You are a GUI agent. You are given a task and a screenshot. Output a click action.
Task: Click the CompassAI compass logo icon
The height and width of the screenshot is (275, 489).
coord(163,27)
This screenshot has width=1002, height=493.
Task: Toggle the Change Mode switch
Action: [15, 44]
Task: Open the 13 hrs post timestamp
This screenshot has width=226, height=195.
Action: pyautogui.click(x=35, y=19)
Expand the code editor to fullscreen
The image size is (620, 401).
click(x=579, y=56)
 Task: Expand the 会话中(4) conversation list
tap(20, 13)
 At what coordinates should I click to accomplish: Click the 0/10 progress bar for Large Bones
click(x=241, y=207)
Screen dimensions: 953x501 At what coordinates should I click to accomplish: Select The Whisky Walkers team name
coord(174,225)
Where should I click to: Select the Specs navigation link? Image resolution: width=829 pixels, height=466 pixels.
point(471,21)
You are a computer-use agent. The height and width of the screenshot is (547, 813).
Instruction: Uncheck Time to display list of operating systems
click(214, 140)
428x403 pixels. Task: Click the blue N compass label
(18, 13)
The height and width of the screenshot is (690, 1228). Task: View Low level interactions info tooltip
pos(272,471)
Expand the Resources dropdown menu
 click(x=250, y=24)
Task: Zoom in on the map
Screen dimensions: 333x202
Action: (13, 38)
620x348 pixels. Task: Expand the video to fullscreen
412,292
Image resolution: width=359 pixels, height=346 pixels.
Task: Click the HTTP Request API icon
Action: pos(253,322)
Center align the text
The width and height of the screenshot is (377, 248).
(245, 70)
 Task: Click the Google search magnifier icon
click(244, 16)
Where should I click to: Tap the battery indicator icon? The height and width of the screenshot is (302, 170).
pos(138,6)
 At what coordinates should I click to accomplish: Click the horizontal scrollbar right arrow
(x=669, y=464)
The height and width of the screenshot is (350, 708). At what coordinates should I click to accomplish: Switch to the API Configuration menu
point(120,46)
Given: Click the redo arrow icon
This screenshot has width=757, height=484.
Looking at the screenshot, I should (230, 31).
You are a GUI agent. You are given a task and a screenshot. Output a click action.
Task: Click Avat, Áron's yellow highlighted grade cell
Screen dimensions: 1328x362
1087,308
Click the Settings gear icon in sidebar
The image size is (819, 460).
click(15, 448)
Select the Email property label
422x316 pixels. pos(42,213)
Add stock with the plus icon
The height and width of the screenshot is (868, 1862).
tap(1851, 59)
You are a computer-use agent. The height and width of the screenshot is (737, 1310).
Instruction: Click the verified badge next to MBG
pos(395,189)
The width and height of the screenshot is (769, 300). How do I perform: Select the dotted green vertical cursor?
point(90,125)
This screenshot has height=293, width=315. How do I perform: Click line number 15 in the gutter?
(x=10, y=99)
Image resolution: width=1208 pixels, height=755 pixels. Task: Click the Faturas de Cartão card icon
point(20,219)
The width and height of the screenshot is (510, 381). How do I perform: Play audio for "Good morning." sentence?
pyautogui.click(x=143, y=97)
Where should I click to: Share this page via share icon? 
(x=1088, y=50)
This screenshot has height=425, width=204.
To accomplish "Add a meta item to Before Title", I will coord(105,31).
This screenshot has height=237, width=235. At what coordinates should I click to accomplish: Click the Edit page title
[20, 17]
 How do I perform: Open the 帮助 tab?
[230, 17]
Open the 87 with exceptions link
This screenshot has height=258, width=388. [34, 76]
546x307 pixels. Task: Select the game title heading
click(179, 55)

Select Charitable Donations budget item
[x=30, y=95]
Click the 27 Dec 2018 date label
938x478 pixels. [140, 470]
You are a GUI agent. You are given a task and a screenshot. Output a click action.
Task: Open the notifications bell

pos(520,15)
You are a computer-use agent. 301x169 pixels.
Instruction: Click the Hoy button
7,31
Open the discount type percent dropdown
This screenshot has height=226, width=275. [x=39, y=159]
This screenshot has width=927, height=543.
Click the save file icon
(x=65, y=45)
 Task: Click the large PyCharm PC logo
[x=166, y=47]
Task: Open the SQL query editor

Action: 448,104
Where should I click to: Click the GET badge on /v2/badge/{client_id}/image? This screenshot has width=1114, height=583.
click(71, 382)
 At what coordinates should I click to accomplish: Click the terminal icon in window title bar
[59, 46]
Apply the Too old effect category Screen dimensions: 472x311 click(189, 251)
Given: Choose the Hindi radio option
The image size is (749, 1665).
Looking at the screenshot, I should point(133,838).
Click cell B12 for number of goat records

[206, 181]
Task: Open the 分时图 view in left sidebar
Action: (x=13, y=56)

Task to complete:
Starting with the first line, give back the whole listing exactly.

Answer to this task:
You are a GUI agent. You are given a task and a screenshot. Output a click action.
Task: Click the CompassAI compass logo icon
The height and width of the screenshot is (275, 489).
coord(163,27)
This screenshot has width=1002, height=493.
Task: Toggle the Change Mode switch
Action: [15, 44]
Task: Open the 13 hrs post timestamp
This screenshot has width=226, height=195.
Action: pyautogui.click(x=35, y=19)
Expand the code editor to fullscreen
The image size is (620, 401).
click(x=579, y=56)
 Task: Expand the 会话中(4) conversation list
tap(20, 13)
 At what coordinates should I click to accomplish: Click the 0/10 progress bar for Large Bones
click(x=241, y=207)
Screen dimensions: 953x501 At what coordinates should I click to accomplish: Select The Whisky Walkers team name
coord(174,225)
Where should I click to: Select the Specs navigation link? Image resolution: width=829 pixels, height=466 pixels.
point(471,21)
You are a computer-use agent. The height and width of the screenshot is (547, 813).
Instruction: Uncheck Time to display list of operating systems
click(214, 140)
428x403 pixels. Task: Click the blue N compass label
(18, 13)
The height and width of the screenshot is (690, 1228). Task: View Low level interactions info tooltip
pos(272,471)
Expand the Resources dropdown menu
 click(x=250, y=24)
Task: Zoom in on the map
Screen dimensions: 333x202
Action: (13, 38)
620x348 pixels. Task: Expand the video to fullscreen
412,292
Image resolution: width=359 pixels, height=346 pixels.
Task: Click the HTTP Request API icon
Action: pos(253,322)
Center align the text
The width and height of the screenshot is (377, 248).
(245, 70)
 Task: Click the Google search magnifier icon
click(244, 16)
Where should I click to: Tap the battery indicator icon? The height and width of the screenshot is (302, 170).
pos(138,6)
 At what coordinates should I click to accomplish: Click the horizontal scrollbar right arrow
(x=669, y=464)
The height and width of the screenshot is (350, 708). At what coordinates should I click to accomplish: Switch to the API Configuration menu
point(120,46)
Given: Click the redo arrow icon
This screenshot has width=757, height=484.
Looking at the screenshot, I should (230, 31).
You are a GUI agent. You are given a task and a screenshot. Output a click action.
Task: Click Avat, Áron's yellow highlighted grade cell
Screen dimensions: 1328x362
1087,308
Click the Settings gear icon in sidebar
The image size is (819, 460).
click(15, 448)
Select the Email property label
422x316 pixels. pos(42,213)
Add stock with the plus icon
The height and width of the screenshot is (868, 1862).
tap(1851, 59)
You are a computer-use agent. The height and width of the screenshot is (737, 1310).
Instruction: Click the verified badge next to MBG
pos(395,189)
The width and height of the screenshot is (769, 300). How do I perform: Select the dotted green vertical cursor?
point(90,125)
This screenshot has height=293, width=315. How do I perform: Click line number 15 in the gutter?
(x=10, y=99)
Image resolution: width=1208 pixels, height=755 pixels. Task: Click the Faturas de Cartão card icon
point(20,219)
The width and height of the screenshot is (510, 381). How do I perform: Play audio for "Good morning." sentence?
pyautogui.click(x=143, y=97)
Where should I click to: Share this page via share icon? 
(x=1088, y=50)
This screenshot has height=425, width=204.
To accomplish "Add a meta item to Before Title", I will coord(105,31).
This screenshot has height=237, width=235. At what coordinates should I click to accomplish: Click the Edit page title
[20, 17]
 How do I perform: Open the 帮助 tab?
[230, 17]
Open the 87 with exceptions link
This screenshot has height=258, width=388. [34, 76]
546x307 pixels. Task: Select the game title heading
click(179, 55)

Select Charitable Donations budget item
[x=30, y=95]
Click the 27 Dec 2018 date label
938x478 pixels. [140, 470]
You are a GUI agent. You are given a task and a screenshot. Output a click action.
Task: Open the notifications bell

pos(520,15)
You are a computer-use agent. 301x169 pixels.
Instruction: Click the Hoy button
7,31
Open the discount type percent dropdown
This screenshot has height=226, width=275. [x=39, y=159]
This screenshot has width=927, height=543.
Click the save file icon
(x=65, y=45)
 Task: Click the large PyCharm PC logo
[x=166, y=47]
Task: Open the SQL query editor

Action: 448,104
Where should I click to: Click the GET badge on /v2/badge/{client_id}/image? This screenshot has width=1114, height=583.
click(71, 382)
 At what coordinates should I click to accomplish: Click the terminal icon in window title bar
[59, 46]
Apply the Too old effect category Screen dimensions: 472x311 click(189, 251)
Given: Choose the Hindi radio option
The image size is (749, 1665).
Looking at the screenshot, I should point(133,838).
Click cell B12 for number of goat records

[206, 181]
Task: Open the 分时图 view in left sidebar
Action: (x=13, y=56)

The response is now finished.